# [RECORDS PROVIDED]
####
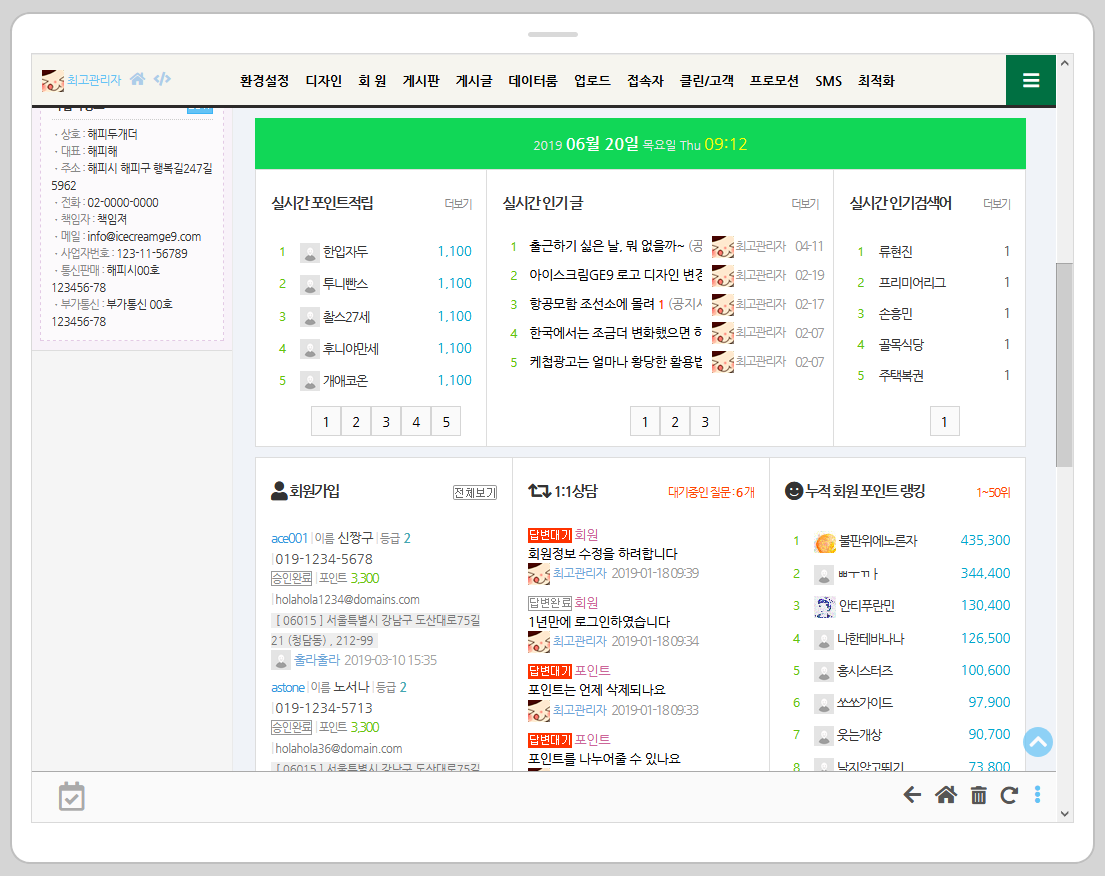Click the home icon next to 최고관리자

click(x=138, y=79)
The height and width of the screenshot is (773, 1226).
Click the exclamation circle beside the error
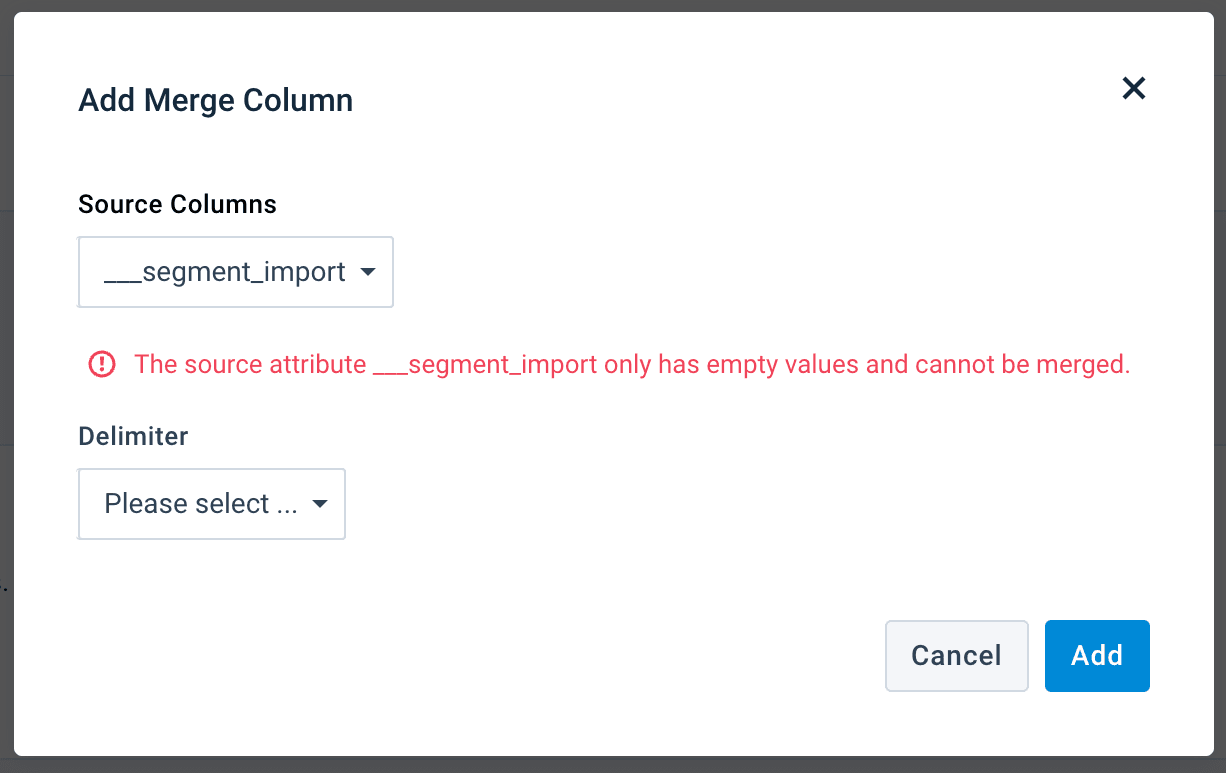tap(102, 364)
####
# [EXERCISE GOAL]
Exactly as written, set down the lines from the line holding "The height and" to the last line of the data, both ends included, pictures excluded.

# [EXPECTED ANSWER]
The height and width of the screenshot is (773, 1226).
Click the exclamation circle beside the error
tap(102, 364)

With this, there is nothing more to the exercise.